State Capitol Week in Review
            LITTLE ROCK – In a development that has financial implications for every school district in Arkansas, the parties in the 30-year old Pulaski County desegregation case have all agreed to end the suit.
            Under terms of a 1989 settlement, state government pays about $70 million a year to the three school districts in Pulaski County.  They are the Little Rock, North Little Rock and the Pulaski County Special School Districts. Among other uses, the districts spent the money on magnet schools and student transfers that further desegregation.
            Under the new agreement, the state will make four more yearly payments of $65.8 million to the three districts.  In the fourth and final year, the districts must use the money for improvements to academic facilities.
            Since the 1989 settlement was approved, the state has paid the three school districts more than $1 billion. That money otherwise would have flowed into the fund that pays for other state services and programs, such as public education, prisons, colleges and universities and state agencies.
            After the state pays its final installment to the Pulaski County school districts in the 2107-2018 school year, the state treasury won’t immediately be boosted by $65.8 million a year.  That’s because a repeal of the state sales tax on groceries would be triggered, as authorized by Act 1450 of 2013.  The act eliminates what remains of the food tax, except for a 1/8 percent conservation tax approved by Arkansas voters, after state financial obligations like the Pulaski County desegregation case are gone.
            The remainder of the food tax that would be repealed now brings in about $45 million a year in general and special revenue.
            A significant consequence of the new agreement is that the Little Rock School District will cease to file legal challenges to new charter schools. In recent years, while the case has been under federal court jurisdiction, Little Rock has filed briefs challenging the state Board of Education’s approval of charters in Pulaski County, contending that the new charters impeded efforts to desegregate schools in the county.
            The state attorney general, who represents the state in suit, was instrumental in arranging the new settlement and called it a historic milestone.
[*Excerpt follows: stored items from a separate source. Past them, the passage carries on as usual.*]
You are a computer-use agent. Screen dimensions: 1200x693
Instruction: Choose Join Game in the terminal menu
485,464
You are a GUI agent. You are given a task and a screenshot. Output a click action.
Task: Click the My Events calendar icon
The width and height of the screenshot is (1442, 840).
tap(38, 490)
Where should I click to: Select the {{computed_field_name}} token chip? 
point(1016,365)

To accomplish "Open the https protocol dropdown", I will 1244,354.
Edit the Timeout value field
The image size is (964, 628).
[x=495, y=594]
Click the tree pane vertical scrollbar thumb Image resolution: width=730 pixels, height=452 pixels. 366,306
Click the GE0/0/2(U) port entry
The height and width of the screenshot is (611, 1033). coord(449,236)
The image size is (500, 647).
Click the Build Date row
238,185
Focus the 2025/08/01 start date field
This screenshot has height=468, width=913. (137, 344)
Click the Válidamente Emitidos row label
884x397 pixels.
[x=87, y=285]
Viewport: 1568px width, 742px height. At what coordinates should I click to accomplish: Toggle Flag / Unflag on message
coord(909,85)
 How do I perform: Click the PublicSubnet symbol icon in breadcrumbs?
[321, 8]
The troubled history of integration in Little Rock began in 1957, when nine African-American students first attended Little Rock Central High School. 
The state’s liability began at the same time. For example, in reaction to the integration of Central High School, the state passed laws that led to the closing of all four Little Rock high schools in 1958-1959 school year. Two high schools, Central and Hall, were for white students. One was a vo-tech for white students and one high school, Horace Mann, was for black students.
White and black students had to make arrangements to attend neighboring districts or out-of-town schools where relatives lived.  Some had to leave the state and many students did not attend school at all that year, which is commonly known as “the Lost Year” by Arkansas historians.
Former Governor Jim Guy Tucker was a student at Little Rock Hall High School in the 1958-1959 school year, and his family had to make other arrangements that year.